**WORK REQUEST**
Repeat the records below word for word, but start at the line that contains "The width and height of the screenshot is (1000, 667).", stop after the last line, and include nothing else.

**DATA TO EXAMINE**

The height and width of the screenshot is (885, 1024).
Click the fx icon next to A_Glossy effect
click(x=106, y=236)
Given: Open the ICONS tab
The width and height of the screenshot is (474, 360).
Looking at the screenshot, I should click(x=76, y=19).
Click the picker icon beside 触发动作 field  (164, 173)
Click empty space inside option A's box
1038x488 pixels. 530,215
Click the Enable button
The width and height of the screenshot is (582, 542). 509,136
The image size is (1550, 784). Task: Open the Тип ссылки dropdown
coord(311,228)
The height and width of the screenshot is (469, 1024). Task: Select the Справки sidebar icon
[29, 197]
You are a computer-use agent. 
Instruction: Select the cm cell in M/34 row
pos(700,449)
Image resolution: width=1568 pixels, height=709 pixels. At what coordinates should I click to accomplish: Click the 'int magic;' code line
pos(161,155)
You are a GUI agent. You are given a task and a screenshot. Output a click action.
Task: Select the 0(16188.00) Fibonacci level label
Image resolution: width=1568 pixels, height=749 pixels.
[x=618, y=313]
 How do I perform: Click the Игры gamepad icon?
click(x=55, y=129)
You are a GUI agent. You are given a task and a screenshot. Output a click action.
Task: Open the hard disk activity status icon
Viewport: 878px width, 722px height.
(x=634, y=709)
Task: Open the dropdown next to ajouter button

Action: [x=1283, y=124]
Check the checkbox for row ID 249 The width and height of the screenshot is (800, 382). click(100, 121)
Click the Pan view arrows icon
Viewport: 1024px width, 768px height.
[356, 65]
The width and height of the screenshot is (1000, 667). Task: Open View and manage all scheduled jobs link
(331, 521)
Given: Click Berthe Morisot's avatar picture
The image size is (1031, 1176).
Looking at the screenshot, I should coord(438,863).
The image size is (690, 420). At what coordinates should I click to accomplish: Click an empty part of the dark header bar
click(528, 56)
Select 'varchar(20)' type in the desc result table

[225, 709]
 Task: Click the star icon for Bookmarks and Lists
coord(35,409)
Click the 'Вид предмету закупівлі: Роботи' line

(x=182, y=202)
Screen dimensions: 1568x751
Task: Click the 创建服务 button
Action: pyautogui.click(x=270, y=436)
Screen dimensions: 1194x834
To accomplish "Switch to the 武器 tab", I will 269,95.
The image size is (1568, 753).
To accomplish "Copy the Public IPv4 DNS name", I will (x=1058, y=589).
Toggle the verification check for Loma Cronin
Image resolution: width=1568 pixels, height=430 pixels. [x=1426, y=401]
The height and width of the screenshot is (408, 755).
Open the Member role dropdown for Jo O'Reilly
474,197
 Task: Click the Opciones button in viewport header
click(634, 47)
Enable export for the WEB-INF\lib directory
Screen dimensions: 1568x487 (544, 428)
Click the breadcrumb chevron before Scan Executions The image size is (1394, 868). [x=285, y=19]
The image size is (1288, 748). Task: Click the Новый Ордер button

**RESULT OF THIS EXERCISE**
The width and height of the screenshot is (1000, 667). Task: Open View and manage all scheduled jobs link
(331, 521)
Given: Click Berthe Morisot's avatar picture
The image size is (1031, 1176).
Looking at the screenshot, I should coord(438,863).
The image size is (690, 420). At what coordinates should I click to accomplish: Click an empty part of the dark header bar
click(528, 56)
Select 'varchar(20)' type in the desc result table

[225, 709]
 Task: Click the star icon for Bookmarks and Lists
coord(35,409)
Click the 'Вид предмету закупівлі: Роботи' line

(x=182, y=202)
Screen dimensions: 1568x751
Task: Click the 创建服务 button
Action: pyautogui.click(x=270, y=436)
Screen dimensions: 1194x834
To accomplish "Switch to the 武器 tab", I will 269,95.
The image size is (1568, 753).
To accomplish "Copy the Public IPv4 DNS name", I will (x=1058, y=589).
Toggle the verification check for Loma Cronin
Image resolution: width=1568 pixels, height=430 pixels. [x=1426, y=401]
The height and width of the screenshot is (408, 755).
Open the Member role dropdown for Jo O'Reilly
474,197
 Task: Click the Opciones button in viewport header
click(634, 47)
Enable export for the WEB-INF\lib directory
Screen dimensions: 1568x487 (544, 428)
Click the breadcrumb chevron before Scan Executions The image size is (1394, 868). [x=285, y=19]
The image size is (1288, 748). Task: Click the Новый Ордер button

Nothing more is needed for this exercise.